鈴木清順の『オペレッタ狸御殿』はあまり面白くなかった。まず、企画として徹底的に駄目だと思う。ミュージカルだけど、音楽も踊りもいまひとつでも、鈴木清順ならなんとか映画に出来るだろう、装置にもそれほどお金はかけられないけど、デジタル合成を使えばなんとかなるだろう、という安易な態度がみえてしまうように思う。細部までちゃんとこだわってやっているわけでもなければ、はじめから「貧しさ」のなかで(破れかぶれで)なんとかしようというB級狙いでもないという、中途半端な感じ。もともと、鈴木清順の「創造性」の多くの部分は、どうしようもない「貧しい」状況のなかで、それをなんとか逆手にとるための様々な工夫によって成り立っているところが大きいと思う。そのスタイルは、厳しい制約のなかから生じたもので、制約がゆるくなってもなお、そのスタイルや形式を(独立させて)厳しく追求し洗練させようという感じはほとんどないと思う。
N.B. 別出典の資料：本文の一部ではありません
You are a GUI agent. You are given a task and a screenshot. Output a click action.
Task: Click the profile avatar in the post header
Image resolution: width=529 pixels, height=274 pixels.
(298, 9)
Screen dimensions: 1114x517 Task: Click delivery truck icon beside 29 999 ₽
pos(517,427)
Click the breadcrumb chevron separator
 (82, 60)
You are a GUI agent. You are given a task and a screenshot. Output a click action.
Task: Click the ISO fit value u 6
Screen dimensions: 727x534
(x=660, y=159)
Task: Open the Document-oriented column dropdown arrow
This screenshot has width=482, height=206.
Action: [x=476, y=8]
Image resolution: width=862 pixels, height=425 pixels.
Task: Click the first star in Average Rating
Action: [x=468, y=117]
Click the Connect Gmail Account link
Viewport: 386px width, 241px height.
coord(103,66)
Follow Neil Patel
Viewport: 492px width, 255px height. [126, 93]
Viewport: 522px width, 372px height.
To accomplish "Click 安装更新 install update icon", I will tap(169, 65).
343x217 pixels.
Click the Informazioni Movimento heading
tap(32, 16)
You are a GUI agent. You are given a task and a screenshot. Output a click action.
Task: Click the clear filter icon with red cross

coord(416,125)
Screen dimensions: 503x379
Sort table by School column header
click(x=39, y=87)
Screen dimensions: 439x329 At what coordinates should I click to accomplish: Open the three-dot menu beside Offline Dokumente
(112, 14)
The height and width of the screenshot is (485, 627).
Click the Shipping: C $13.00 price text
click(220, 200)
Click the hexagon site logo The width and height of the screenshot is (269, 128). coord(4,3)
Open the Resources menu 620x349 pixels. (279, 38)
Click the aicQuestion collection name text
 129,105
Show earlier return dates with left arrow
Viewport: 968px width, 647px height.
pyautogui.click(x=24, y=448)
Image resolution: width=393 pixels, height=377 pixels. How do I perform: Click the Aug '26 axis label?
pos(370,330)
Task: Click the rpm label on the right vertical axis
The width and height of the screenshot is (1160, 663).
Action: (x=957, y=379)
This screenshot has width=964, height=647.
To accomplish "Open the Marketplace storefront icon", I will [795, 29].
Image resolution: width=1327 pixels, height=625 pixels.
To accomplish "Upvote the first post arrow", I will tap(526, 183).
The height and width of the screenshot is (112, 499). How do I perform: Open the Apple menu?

そして、鈴木清順の面白さは、その点に掛かっているとも言える。つまり、自らのスタイル(「清順美学」)などには安住せず、平気で大きく「外し」たかと思うと、時に凄く生き生きとしたものを捉えることに成功する、という、いわば「大掴み」な感じといえばよいだろうか。(ぼくは『ピストル・オペラ』は傑作だと思う。)で、この映画は、大きく外しているわけではないけど、生き生きとしたものを捉えているわけでもないように思う。とんでもなくひどい映画になりそうな企画が、鈴木清順の「芸」のおかげで、まあまあなんとかなった、というくらいだろうか。(それにしても、この映画のオダギリジョーは全然良くない。ただ突っ立っているだけ、という感じだ。)